I would like to compare two numeric string such as "1.0.1" and "2.1.1". May I know that is there any string utility method in Java to compare or need to implement like remove .(dot), parse to integer and compare manually? Thank you.

Answer 1

remove .(dot)

myString.replaceAll("\\.","")

parse to integer

int myInt = Integer.parseInt(myString);

compare manually

if(myInt < myInt2) { // ....

Answer 2

You can use String.replaceAll(String regex, String replacement) to replace all the dots with an empty string.

String str1 = "1.0.1";
str1 = str1.replaceAll(".","");
int num1 = Integer.parseInt(str1);
// similarly for num2
String str2 = "2.1.2";
str2 = str2.replaceAll(".","");
int num2 = Integer.parseInt(str2);
if (num1 == num2)
// do Something
else
// do Something else.

Answer 3

You can use mystr.replace('.', '') and compare using mystr.equals(mystr2) . Or to compare the strings as number you could parse to Integer, like so:

myInt = Integer.parseInt(mystr);
if(myInt == myInt2) {
   // do something
}

Answer 4

Split the strings on the dot ( string.split("\\\\.") — you have to escape the . since split takes a regex, and you have to escape the escape because you're typing it as a Java string literal), and then parse and compare each component from the two strings. As you do so, if the components are unequal, there's your answer; otherwise, go on to the next one. If there isn't a next one, the two strings are equal.

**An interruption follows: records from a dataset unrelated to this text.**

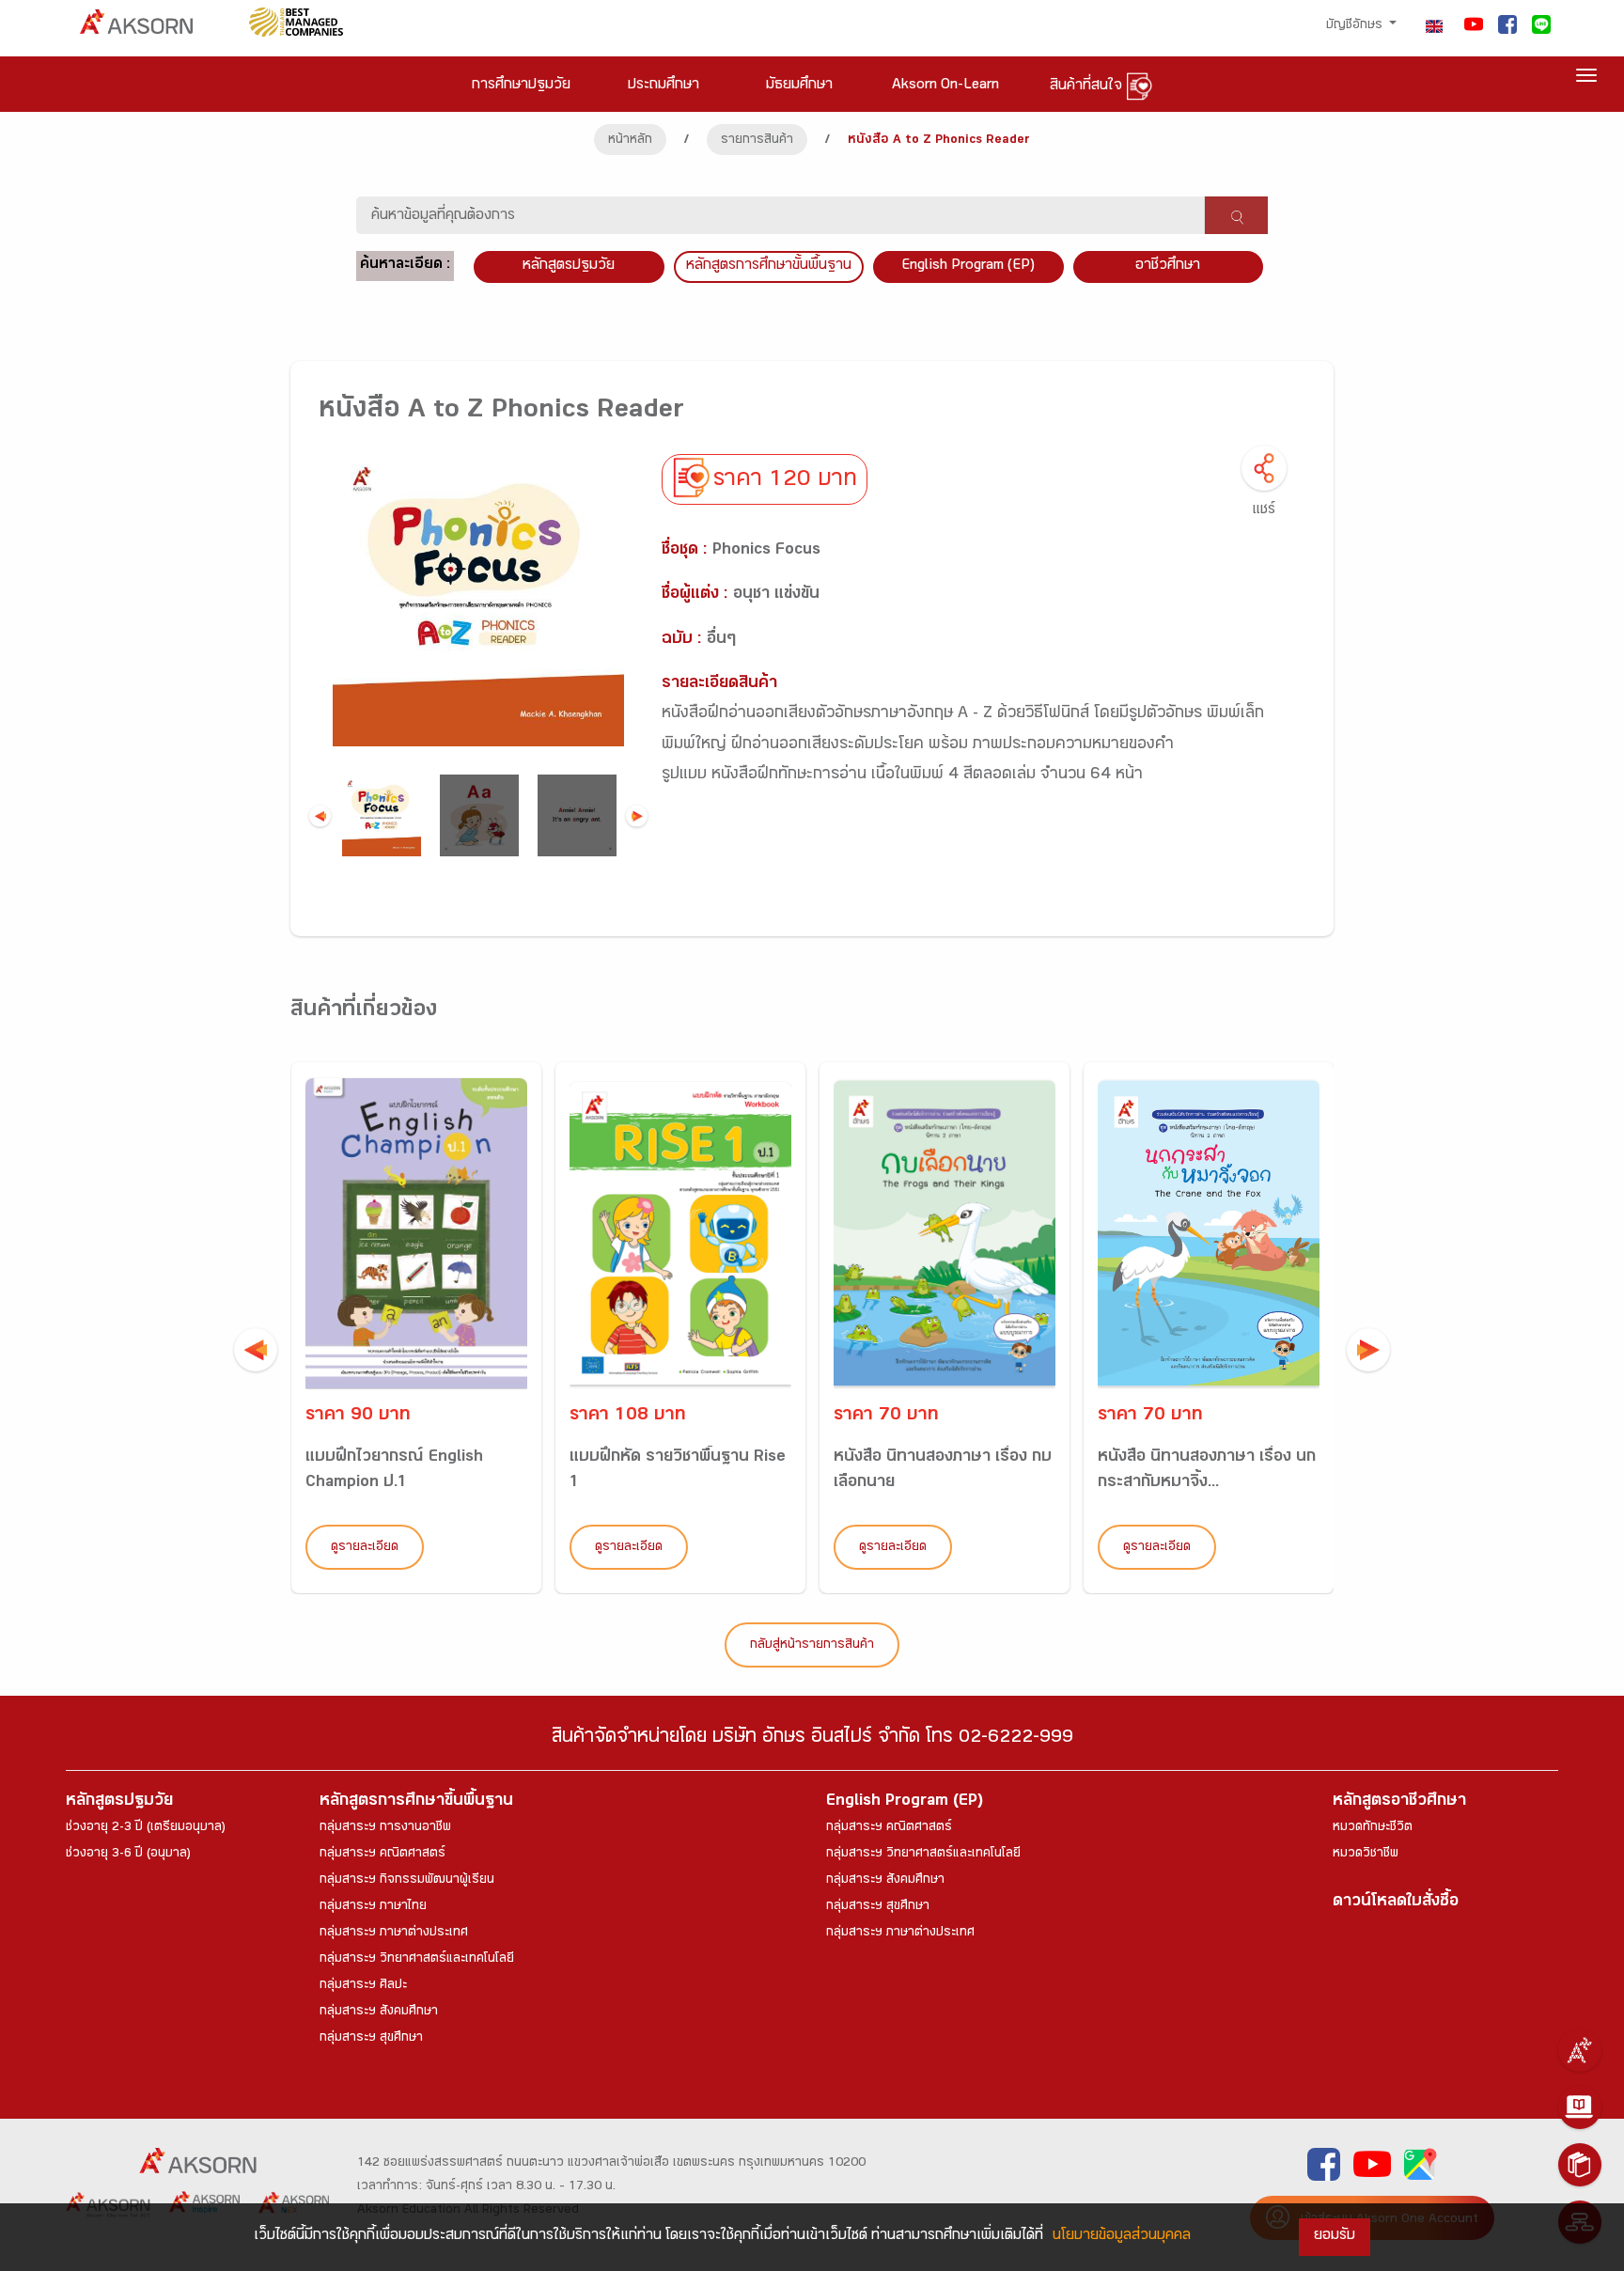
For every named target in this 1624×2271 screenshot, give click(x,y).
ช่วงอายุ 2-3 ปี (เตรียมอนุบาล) (146, 1828)
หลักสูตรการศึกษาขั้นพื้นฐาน (768, 266)
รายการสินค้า (757, 141)
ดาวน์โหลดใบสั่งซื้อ (1396, 1903)
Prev (320, 815)
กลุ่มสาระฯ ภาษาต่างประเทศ (394, 1933)
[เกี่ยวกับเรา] (1579, 2050)
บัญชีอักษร (1356, 26)
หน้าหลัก (630, 141)
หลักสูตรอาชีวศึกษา (1399, 1802)
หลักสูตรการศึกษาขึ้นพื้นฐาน (416, 1802)
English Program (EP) (968, 266)
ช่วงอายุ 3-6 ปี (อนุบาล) (128, 1854)
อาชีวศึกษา (1167, 266)
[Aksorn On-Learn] (1579, 2107)
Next (637, 815)
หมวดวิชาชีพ (1365, 1854)
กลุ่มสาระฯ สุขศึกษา (371, 2038)
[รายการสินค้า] (1579, 2164)
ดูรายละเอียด (364, 1548)
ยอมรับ (1334, 2237)
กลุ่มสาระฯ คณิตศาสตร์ (382, 1854)
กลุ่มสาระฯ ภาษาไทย (373, 1907)
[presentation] (255, 1349)
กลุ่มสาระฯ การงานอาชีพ (385, 1828)
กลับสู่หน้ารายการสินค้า (812, 1646)
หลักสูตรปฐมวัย (119, 1802)
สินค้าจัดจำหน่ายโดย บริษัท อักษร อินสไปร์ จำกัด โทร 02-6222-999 (812, 1739)
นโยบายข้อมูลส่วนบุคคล (1122, 2237)
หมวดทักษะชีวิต (1373, 1828)
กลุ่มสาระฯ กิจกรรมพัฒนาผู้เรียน (407, 1881)
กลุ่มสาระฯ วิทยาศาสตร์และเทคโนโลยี (417, 1960)
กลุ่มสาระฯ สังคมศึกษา (379, 2012)
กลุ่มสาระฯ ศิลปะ (363, 1986)
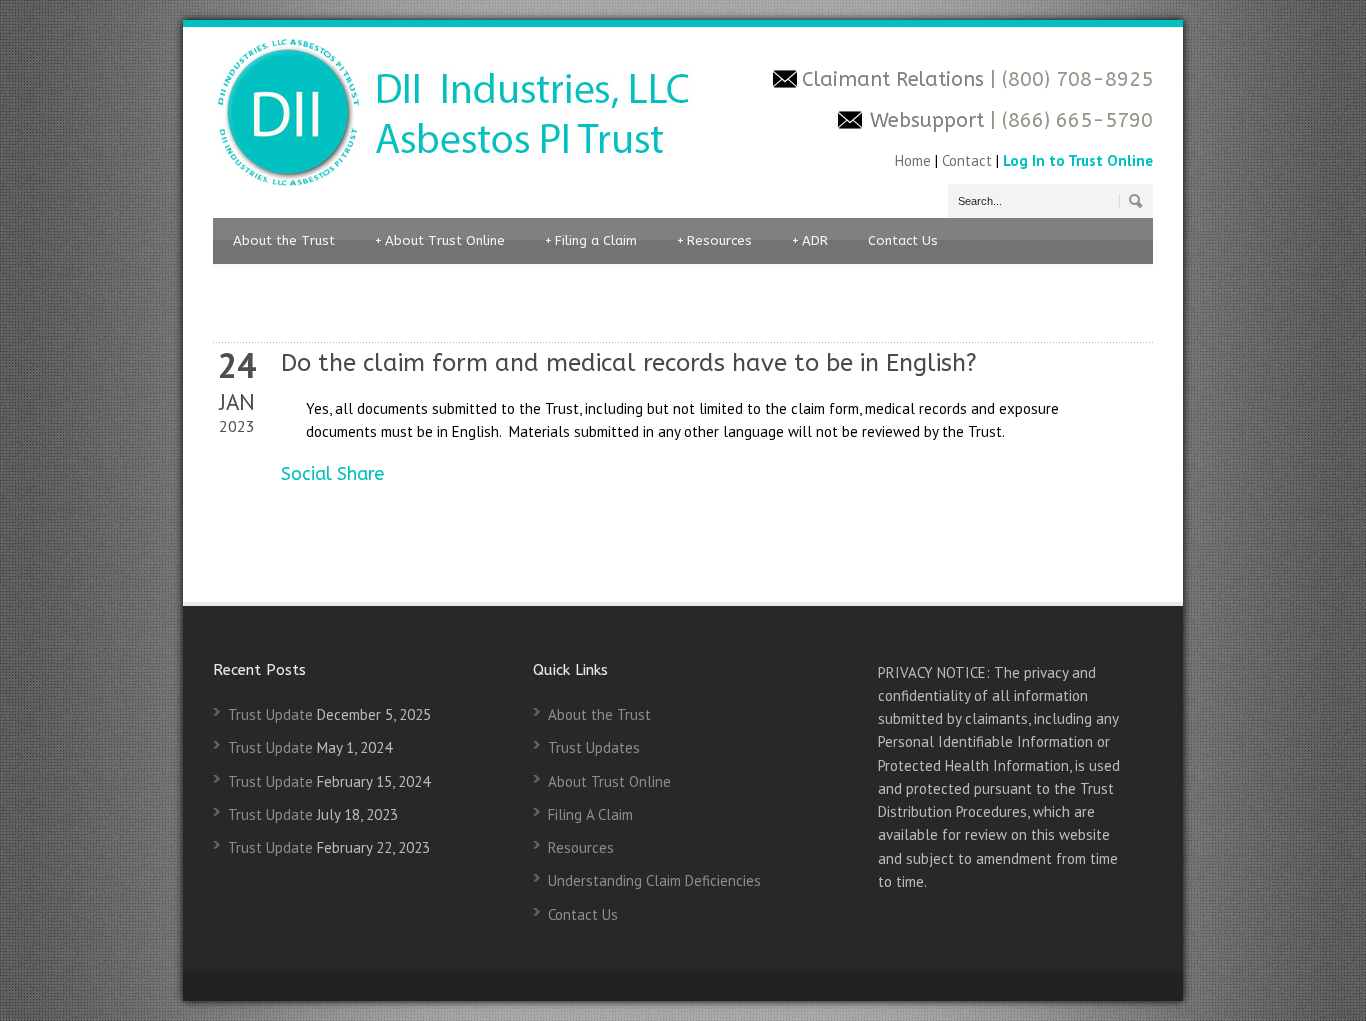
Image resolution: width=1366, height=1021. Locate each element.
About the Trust (284, 240)
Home (915, 160)
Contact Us (903, 240)
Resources (714, 240)
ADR (810, 240)
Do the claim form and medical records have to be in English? (629, 363)
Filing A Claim (590, 814)
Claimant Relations (896, 79)
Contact (967, 160)
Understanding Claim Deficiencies (654, 880)
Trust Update (270, 714)
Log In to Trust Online (1078, 160)
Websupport (927, 120)
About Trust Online (440, 240)
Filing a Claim (591, 240)
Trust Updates (594, 747)
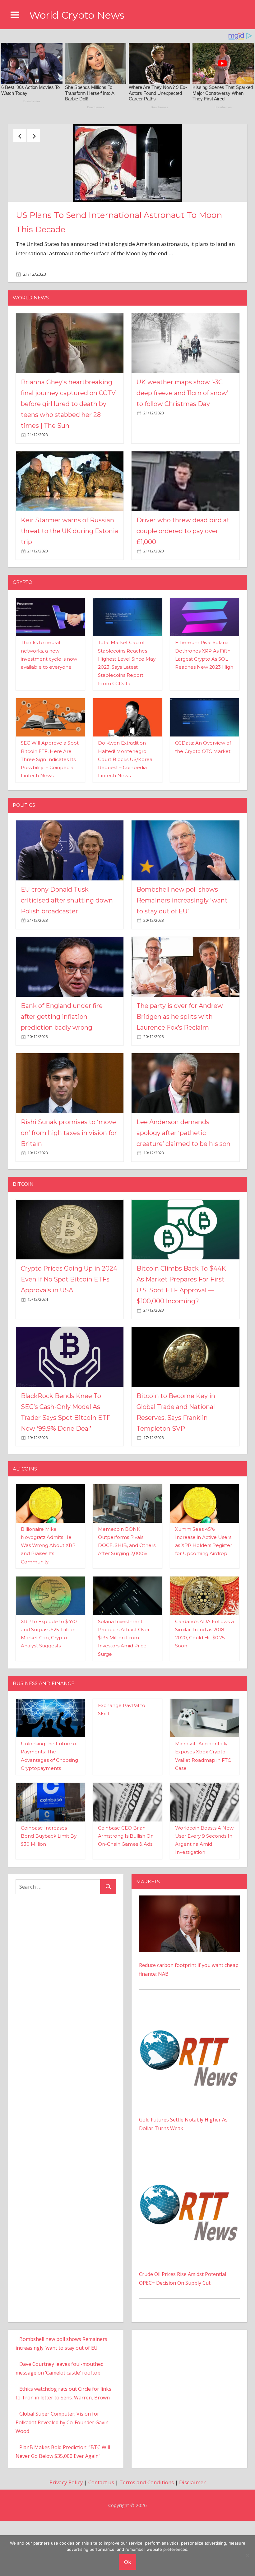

For instance, given "1.2.3" and "1.4.5", the splits would be ["1", "2", "3"] and ["1", "4", "5"]. So you'd first parse and compare the strings at index 0; they're both 1, so you go to the next index. Then you parse and compare the strings at index 1; 2 < 3, so "1.2.3" < "1.4.5".

Depending on your use case, you may also need to cover use cases like if they have different number of components (for instance, "1.2.3" vs "1.2").

Do not just remove the dot, as other answers have said, unless you want 2.3.4 to be lower than 1.23.4, since 234 < 1234.